::: Record extracts :::

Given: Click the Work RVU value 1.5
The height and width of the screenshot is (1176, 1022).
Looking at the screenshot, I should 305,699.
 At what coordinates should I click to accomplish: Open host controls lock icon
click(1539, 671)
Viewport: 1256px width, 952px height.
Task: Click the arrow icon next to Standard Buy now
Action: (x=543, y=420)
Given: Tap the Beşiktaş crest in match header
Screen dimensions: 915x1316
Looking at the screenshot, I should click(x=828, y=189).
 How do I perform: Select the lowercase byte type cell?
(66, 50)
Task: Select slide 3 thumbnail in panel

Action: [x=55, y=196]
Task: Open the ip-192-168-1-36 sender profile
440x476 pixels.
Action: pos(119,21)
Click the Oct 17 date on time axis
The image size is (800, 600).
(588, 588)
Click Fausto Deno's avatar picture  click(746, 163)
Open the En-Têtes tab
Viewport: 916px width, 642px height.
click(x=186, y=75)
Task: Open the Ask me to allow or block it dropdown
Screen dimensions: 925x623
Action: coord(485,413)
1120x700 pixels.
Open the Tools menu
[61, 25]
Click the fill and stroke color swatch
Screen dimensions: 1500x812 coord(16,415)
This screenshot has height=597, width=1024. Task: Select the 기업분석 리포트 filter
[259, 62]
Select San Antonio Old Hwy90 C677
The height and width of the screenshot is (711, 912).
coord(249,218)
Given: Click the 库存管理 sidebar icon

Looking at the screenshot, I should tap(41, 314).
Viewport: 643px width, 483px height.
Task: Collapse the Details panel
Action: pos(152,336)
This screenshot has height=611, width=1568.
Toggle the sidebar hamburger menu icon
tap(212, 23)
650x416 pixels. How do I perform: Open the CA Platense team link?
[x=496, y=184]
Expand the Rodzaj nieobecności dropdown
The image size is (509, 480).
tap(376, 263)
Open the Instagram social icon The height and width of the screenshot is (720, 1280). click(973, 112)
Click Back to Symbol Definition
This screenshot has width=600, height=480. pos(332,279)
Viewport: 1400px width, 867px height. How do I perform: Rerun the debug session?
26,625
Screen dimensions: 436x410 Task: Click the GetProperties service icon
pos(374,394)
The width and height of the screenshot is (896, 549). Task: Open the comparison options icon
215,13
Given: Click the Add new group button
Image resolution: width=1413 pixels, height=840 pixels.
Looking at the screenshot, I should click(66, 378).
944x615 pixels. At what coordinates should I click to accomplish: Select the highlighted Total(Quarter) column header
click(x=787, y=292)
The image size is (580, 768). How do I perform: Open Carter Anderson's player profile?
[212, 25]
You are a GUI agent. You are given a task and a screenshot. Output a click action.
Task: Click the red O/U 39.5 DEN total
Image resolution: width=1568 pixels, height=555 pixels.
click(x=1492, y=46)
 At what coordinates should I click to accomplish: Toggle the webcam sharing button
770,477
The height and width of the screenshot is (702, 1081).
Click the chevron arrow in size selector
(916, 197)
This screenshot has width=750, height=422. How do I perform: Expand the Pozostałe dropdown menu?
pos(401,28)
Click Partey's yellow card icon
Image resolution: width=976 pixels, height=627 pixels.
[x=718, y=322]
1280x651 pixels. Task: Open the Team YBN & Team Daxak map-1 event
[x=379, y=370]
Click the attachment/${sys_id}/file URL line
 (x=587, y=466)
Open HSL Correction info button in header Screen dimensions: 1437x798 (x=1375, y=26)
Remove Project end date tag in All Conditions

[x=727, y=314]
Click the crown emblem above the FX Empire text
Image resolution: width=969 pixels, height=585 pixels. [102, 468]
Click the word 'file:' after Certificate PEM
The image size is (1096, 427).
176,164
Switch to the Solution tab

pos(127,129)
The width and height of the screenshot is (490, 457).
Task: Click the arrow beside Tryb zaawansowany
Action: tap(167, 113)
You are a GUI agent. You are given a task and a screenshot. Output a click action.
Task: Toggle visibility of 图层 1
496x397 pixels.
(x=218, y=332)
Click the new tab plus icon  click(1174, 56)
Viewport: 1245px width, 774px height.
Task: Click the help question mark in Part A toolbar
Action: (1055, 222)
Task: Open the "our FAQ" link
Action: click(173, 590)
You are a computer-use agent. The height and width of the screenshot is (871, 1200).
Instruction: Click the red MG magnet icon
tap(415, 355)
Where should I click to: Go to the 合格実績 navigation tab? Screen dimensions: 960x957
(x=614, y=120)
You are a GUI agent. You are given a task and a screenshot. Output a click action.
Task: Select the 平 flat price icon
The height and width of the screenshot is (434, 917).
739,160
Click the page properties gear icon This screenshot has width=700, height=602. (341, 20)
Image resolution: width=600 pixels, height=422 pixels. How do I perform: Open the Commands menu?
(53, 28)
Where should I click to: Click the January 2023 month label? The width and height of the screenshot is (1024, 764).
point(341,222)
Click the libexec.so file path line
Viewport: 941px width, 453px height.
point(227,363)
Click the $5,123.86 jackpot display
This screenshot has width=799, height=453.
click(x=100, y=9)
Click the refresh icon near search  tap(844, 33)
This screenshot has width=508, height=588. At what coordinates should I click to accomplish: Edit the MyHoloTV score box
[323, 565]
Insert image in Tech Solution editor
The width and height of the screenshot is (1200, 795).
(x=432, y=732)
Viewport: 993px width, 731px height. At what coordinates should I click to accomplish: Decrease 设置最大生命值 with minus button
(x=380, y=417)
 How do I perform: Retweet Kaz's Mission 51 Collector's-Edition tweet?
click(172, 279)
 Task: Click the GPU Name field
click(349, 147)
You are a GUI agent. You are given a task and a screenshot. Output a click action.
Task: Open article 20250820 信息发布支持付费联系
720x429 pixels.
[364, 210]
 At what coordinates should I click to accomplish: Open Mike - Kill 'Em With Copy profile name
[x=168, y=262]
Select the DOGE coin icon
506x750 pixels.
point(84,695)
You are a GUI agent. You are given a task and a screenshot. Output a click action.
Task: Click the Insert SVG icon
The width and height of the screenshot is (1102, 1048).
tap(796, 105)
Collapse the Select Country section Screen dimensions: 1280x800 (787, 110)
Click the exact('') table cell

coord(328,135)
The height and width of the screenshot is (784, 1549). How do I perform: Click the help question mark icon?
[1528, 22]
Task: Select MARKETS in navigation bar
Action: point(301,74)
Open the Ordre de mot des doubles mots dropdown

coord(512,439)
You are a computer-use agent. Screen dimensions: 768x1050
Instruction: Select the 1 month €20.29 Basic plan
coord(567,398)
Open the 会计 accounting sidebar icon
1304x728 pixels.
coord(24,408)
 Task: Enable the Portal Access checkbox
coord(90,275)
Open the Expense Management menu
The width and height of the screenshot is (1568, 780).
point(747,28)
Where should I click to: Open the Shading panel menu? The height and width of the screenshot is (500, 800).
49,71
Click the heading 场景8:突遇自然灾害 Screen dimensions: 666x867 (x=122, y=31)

:::

Task instructions: Down to the final line, write out all of the material exactly.

Written solution:
Given: Click the Work RVU value 1.5
The height and width of the screenshot is (1176, 1022).
Looking at the screenshot, I should 305,699.
 At what coordinates should I click to accomplish: Open host controls lock icon
click(1539, 671)
Viewport: 1256px width, 952px height.
Task: Click the arrow icon next to Standard Buy now
Action: (x=543, y=420)
Given: Tap the Beşiktaş crest in match header
Screen dimensions: 915x1316
Looking at the screenshot, I should click(x=828, y=189).
 How do I perform: Select the lowercase byte type cell?
(66, 50)
Task: Select slide 3 thumbnail in panel

Action: [x=55, y=196]
Task: Open the ip-192-168-1-36 sender profile
440x476 pixels.
Action: pos(119,21)
Click the Oct 17 date on time axis
The image size is (800, 600).
(588, 588)
Click Fausto Deno's avatar picture  click(746, 163)
Open the En-Têtes tab
Viewport: 916px width, 642px height.
click(x=186, y=75)
Task: Open the Ask me to allow or block it dropdown
Screen dimensions: 925x623
Action: coord(485,413)
1120x700 pixels.
Open the Tools menu
[61, 25]
Click the fill and stroke color swatch
Screen dimensions: 1500x812 coord(16,415)
This screenshot has height=597, width=1024. Task: Select the 기업분석 리포트 filter
[259, 62]
Select San Antonio Old Hwy90 C677
The height and width of the screenshot is (711, 912).
coord(249,218)
Given: Click the 库存管理 sidebar icon

Looking at the screenshot, I should tap(41, 314).
Viewport: 643px width, 483px height.
Task: Collapse the Details panel
Action: pos(152,336)
This screenshot has height=611, width=1568.
Toggle the sidebar hamburger menu icon
tap(212, 23)
650x416 pixels. How do I perform: Open the CA Platense team link?
[x=496, y=184]
Expand the Rodzaj nieobecności dropdown
The image size is (509, 480).
tap(376, 263)
Open the Instagram social icon The height and width of the screenshot is (720, 1280). click(973, 112)
Click Back to Symbol Definition
This screenshot has width=600, height=480. pos(332,279)
Viewport: 1400px width, 867px height. How do I perform: Rerun the debug session?
26,625
Screen dimensions: 436x410 Task: Click the GetProperties service icon
pos(374,394)
The width and height of the screenshot is (896, 549). Task: Open the comparison options icon
215,13
Given: Click the Add new group button
Image resolution: width=1413 pixels, height=840 pixels.
Looking at the screenshot, I should click(66, 378).
944x615 pixels. At what coordinates should I click to accomplish: Select the highlighted Total(Quarter) column header
click(x=787, y=292)
The image size is (580, 768). How do I perform: Open Carter Anderson's player profile?
[212, 25]
You are a GUI agent. You are given a task and a screenshot. Output a click action.
Task: Click the red O/U 39.5 DEN total
Image resolution: width=1568 pixels, height=555 pixels.
click(x=1492, y=46)
 At what coordinates should I click to accomplish: Toggle the webcam sharing button
770,477
The height and width of the screenshot is (702, 1081).
Click the chevron arrow in size selector
(916, 197)
This screenshot has width=750, height=422. How do I perform: Expand the Pozostałe dropdown menu?
pos(401,28)
Click Partey's yellow card icon
Image resolution: width=976 pixels, height=627 pixels.
[x=718, y=322]
1280x651 pixels. Task: Open the Team YBN & Team Daxak map-1 event
[x=379, y=370]
Click the attachment/${sys_id}/file URL line
 (x=587, y=466)
Open HSL Correction info button in header Screen dimensions: 1437x798 (x=1375, y=26)
Remove Project end date tag in All Conditions

[x=727, y=314]
Click the crown emblem above the FX Empire text
Image resolution: width=969 pixels, height=585 pixels. [102, 468]
Click the word 'file:' after Certificate PEM
The image size is (1096, 427).
176,164
Switch to the Solution tab

pos(127,129)
The width and height of the screenshot is (490, 457).
Task: Click the arrow beside Tryb zaawansowany
Action: tap(167, 113)
You are a GUI agent. You are given a task and a screenshot. Output a click action.
Task: Toggle visibility of 图层 1
496x397 pixels.
(x=218, y=332)
Click the new tab plus icon  click(1174, 56)
Viewport: 1245px width, 774px height.
Task: Click the help question mark in Part A toolbar
Action: (1055, 222)
Task: Open the "our FAQ" link
Action: click(173, 590)
You are a computer-use agent. The height and width of the screenshot is (871, 1200).
Instruction: Click the red MG magnet icon
tap(415, 355)
Where should I click to: Go to the 合格実績 navigation tab? Screen dimensions: 960x957
(x=614, y=120)
You are a GUI agent. You are given a task and a screenshot. Output a click action.
Task: Select the 平 flat price icon
The height and width of the screenshot is (434, 917).
739,160
Click the page properties gear icon This screenshot has width=700, height=602. (341, 20)
Image resolution: width=600 pixels, height=422 pixels. How do I perform: Open the Commands menu?
(53, 28)
Where should I click to: Click the January 2023 month label? The width and height of the screenshot is (1024, 764).
point(341,222)
Click the libexec.so file path line
Viewport: 941px width, 453px height.
point(227,363)
Click the $5,123.86 jackpot display
This screenshot has width=799, height=453.
click(x=100, y=9)
Click the refresh icon near search  tap(844, 33)
This screenshot has width=508, height=588. At what coordinates should I click to accomplish: Edit the MyHoloTV score box
[323, 565]
Insert image in Tech Solution editor
The width and height of the screenshot is (1200, 795).
(x=432, y=732)
Viewport: 993px width, 731px height. At what coordinates should I click to accomplish: Decrease 设置最大生命值 with minus button
(x=380, y=417)
 How do I perform: Retweet Kaz's Mission 51 Collector's-Edition tweet?
click(172, 279)
 Task: Click the GPU Name field
click(349, 147)
You are a GUI agent. You are given a task and a screenshot. Output a click action.
Task: Open article 20250820 信息发布支持付费联系
720x429 pixels.
[364, 210]
 At what coordinates should I click to accomplish: Open Mike - Kill 'Em With Copy profile name
[x=168, y=262]
Select the DOGE coin icon
506x750 pixels.
point(84,695)
You are a GUI agent. You are given a task and a screenshot. Output a click action.
Task: Click the Insert SVG icon
The width and height of the screenshot is (1102, 1048).
tap(796, 105)
Collapse the Select Country section Screen dimensions: 1280x800 (787, 110)
Click the exact('') table cell

coord(328,135)
The height and width of the screenshot is (784, 1549). How do I perform: Click the help question mark icon?
[1528, 22]
Task: Select MARKETS in navigation bar
Action: point(301,74)
Open the Ordre de mot des doubles mots dropdown

coord(512,439)
You are a computer-use agent. Screen dimensions: 768x1050
Instruction: Select the 1 month €20.29 Basic plan
coord(567,398)
Open the 会计 accounting sidebar icon
1304x728 pixels.
coord(24,408)
 Task: Enable the Portal Access checkbox
coord(90,275)
Open the Expense Management menu
The width and height of the screenshot is (1568, 780).
point(747,28)
Where should I click to: Open the Shading panel menu? The height and width of the screenshot is (500, 800).
49,71
Click the heading 场景8:突遇自然灾害 Screen dimensions: 666x867 (x=122, y=31)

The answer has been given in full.